Update the part that opens with the line containing "Viewport: 1350px width, 896px" and closes with the line containing "(x=153, y=694)" by replacing "Step Into" with "Step Over" and leaving everything else as it is. Return only those lines, without the pictures.

# [PROVIDED DATA]
** Start **

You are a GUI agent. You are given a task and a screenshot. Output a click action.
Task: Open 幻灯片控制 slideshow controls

** End **
** Start **

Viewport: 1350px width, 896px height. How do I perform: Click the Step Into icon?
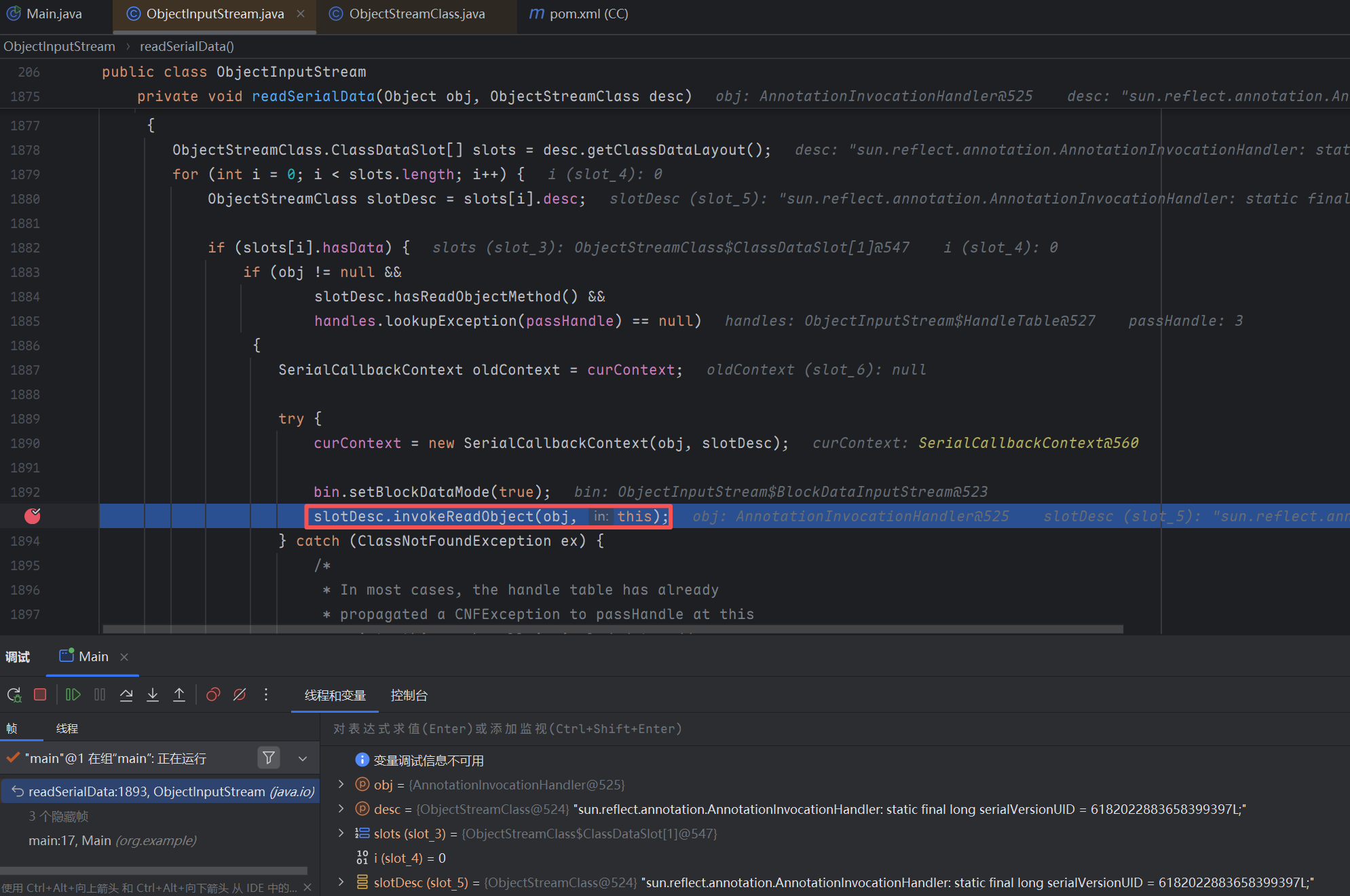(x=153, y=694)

** End **
** Start **

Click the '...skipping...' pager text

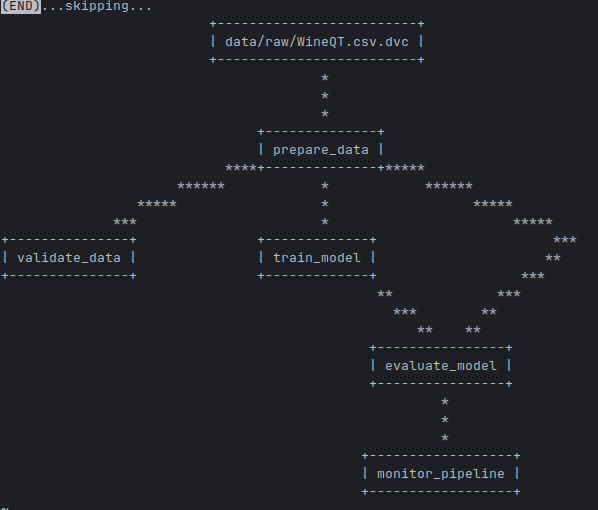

** End **

# [WRITTEN RESPONSE]
Viewport: 1350px width, 896px height. How do I perform: Click the Step Over icon?
(x=153, y=694)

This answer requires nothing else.